Instructions to follow:
The whole listing needs to be restated word for word.

(Supplied records Opens)

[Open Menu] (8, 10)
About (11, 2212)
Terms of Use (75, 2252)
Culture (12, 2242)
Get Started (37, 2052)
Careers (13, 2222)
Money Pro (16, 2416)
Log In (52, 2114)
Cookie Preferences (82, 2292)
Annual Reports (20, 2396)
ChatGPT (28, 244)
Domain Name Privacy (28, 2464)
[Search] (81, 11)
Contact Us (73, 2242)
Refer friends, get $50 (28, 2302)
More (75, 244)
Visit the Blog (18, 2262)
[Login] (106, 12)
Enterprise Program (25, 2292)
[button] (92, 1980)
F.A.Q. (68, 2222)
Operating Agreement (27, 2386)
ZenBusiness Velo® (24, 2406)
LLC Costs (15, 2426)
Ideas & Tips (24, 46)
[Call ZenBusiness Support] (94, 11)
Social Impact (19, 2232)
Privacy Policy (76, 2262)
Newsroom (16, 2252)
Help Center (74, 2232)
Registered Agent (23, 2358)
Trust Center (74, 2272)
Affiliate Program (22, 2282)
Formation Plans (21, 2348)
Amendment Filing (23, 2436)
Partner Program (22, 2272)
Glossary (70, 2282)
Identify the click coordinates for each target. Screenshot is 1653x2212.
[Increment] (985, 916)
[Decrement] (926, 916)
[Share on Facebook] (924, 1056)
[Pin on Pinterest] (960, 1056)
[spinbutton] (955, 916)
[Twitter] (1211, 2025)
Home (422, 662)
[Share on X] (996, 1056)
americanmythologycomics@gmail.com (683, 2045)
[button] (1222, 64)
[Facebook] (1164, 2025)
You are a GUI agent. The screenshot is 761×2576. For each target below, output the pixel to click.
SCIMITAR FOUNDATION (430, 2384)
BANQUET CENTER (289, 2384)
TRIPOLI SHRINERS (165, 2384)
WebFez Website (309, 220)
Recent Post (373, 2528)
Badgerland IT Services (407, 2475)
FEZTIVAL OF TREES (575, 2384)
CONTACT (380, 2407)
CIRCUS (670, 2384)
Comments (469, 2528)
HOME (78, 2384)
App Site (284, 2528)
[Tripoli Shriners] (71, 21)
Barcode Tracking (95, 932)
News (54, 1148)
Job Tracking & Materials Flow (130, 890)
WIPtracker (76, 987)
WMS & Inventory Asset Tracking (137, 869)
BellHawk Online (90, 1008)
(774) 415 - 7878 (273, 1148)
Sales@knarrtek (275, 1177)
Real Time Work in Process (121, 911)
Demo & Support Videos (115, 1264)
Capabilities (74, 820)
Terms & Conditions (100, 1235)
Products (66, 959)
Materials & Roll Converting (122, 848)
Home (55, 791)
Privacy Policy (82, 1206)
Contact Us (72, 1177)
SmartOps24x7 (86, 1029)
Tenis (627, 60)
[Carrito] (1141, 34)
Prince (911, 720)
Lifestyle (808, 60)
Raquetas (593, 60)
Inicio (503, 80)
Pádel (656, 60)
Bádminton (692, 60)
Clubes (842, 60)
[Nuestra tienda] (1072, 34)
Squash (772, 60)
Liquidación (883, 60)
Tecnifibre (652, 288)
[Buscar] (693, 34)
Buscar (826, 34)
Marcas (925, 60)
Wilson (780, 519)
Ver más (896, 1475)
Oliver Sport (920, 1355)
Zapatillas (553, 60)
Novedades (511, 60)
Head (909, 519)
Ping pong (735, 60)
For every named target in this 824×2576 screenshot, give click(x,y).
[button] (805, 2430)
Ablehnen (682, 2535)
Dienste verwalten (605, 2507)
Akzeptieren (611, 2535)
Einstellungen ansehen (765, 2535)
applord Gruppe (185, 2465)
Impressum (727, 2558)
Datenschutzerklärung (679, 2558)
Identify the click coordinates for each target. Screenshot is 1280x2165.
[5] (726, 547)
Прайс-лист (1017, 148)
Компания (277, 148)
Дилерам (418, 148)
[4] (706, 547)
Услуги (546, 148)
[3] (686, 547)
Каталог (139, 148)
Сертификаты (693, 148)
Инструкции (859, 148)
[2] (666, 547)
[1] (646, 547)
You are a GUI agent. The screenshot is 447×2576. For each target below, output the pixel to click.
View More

(Supplied records Closes)

Solution to this exercise:
[Open Menu] (8, 10)
About (11, 2212)
Terms of Use (75, 2252)
Culture (12, 2242)
Get Started (37, 2052)
Careers (13, 2222)
Money Pro (16, 2416)
Log In (52, 2114)
Cookie Preferences (82, 2292)
Annual Reports (20, 2396)
ChatGPT (28, 244)
Domain Name Privacy (28, 2464)
[Search] (81, 11)
Contact Us (73, 2242)
Refer friends, get $50 (28, 2302)
More (75, 244)
Visit the Blog (18, 2262)
[Login] (106, 12)
Enterprise Program (25, 2292)
[button] (92, 1980)
F.A.Q. (68, 2222)
Operating Agreement (27, 2386)
ZenBusiness Velo® (24, 2406)
LLC Costs (15, 2426)
Ideas & Tips (24, 46)
[Call ZenBusiness Support] (94, 11)
Social Impact (19, 2232)
Privacy Policy (76, 2262)
Newsroom (16, 2252)
Help Center (74, 2232)
Registered Agent (23, 2358)
Trust Center (74, 2272)
Affiliate Program (22, 2282)
Formation Plans (21, 2348)
Amendment Filing (23, 2436)
Partner Program (22, 2272)
Glossary (70, 2282)
Identify the click coordinates for each target. Screenshot is 1653x2212.
[Increment] (985, 916)
[Decrement] (926, 916)
[Share on Facebook] (924, 1056)
[Pin on Pinterest] (960, 1056)
[spinbutton] (955, 916)
[Twitter] (1211, 2025)
Home (422, 662)
[Share on X] (996, 1056)
americanmythologycomics@gmail.com (683, 2045)
[button] (1222, 64)
[Facebook] (1164, 2025)
You are a GUI agent. The screenshot is 761×2576. For each target below, output the pixel to click.
SCIMITAR FOUNDATION (430, 2384)
BANQUET CENTER (289, 2384)
TRIPOLI SHRINERS (165, 2384)
WebFez Website (309, 220)
Recent Post (373, 2528)
Badgerland IT Services (407, 2475)
FEZTIVAL OF TREES (575, 2384)
CONTACT (380, 2407)
CIRCUS (670, 2384)
Comments (469, 2528)
HOME (78, 2384)
App Site (284, 2528)
[Tripoli Shriners] (71, 21)
Barcode Tracking (95, 932)
News (54, 1148)
Job Tracking & Materials Flow (130, 890)
WIPtracker (76, 987)
WMS & Inventory Asset Tracking (137, 869)
BellHawk Online (90, 1008)
(774) 415 - 7878 (273, 1148)
Sales@knarrtek (275, 1177)
Real Time Work in Process (121, 911)
Demo & Support Videos (115, 1264)
Capabilities (74, 820)
Terms & Conditions (100, 1235)
Products (66, 959)
Materials & Roll Converting (122, 848)
Home (55, 791)
Privacy Policy (82, 1206)
Contact Us (72, 1177)
SmartOps24x7 (86, 1029)
Tenis (627, 60)
[Carrito] (1141, 34)
Prince (911, 720)
Lifestyle (808, 60)
Raquetas (593, 60)
Inicio (503, 80)
Pádel (656, 60)
Bádminton (692, 60)
Clubes (842, 60)
[Nuestra tienda] (1072, 34)
Squash (772, 60)
Liquidación (883, 60)
Tecnifibre (652, 288)
[Buscar] (693, 34)
Buscar (826, 34)
Marcas (925, 60)
Wilson (780, 519)
Ver más (896, 1475)
Oliver Sport (920, 1355)
Zapatillas (553, 60)
Novedades (511, 60)
Head (909, 519)
Ping pong (735, 60)
For every named target in this 824×2576 screenshot, give click(x,y).
[button] (805, 2430)
Ablehnen (682, 2535)
Dienste verwalten (605, 2507)
Akzeptieren (611, 2535)
Einstellungen ansehen (765, 2535)
applord Gruppe (185, 2465)
Impressum (727, 2558)
Datenschutzerklärung (679, 2558)
Identify the click coordinates for each target. Screenshot is 1280x2165.
[5] (726, 547)
Прайс-лист (1017, 148)
Компания (277, 148)
Дилерам (418, 148)
[4] (706, 547)
Услуги (546, 148)
[3] (686, 547)
Каталог (139, 148)
Сертификаты (693, 148)
Инструкции (859, 148)
[2] (666, 547)
[1] (646, 547)
You are a GUI agent. The screenshot is 447×2576. For each target below, output the pixel to click.
View More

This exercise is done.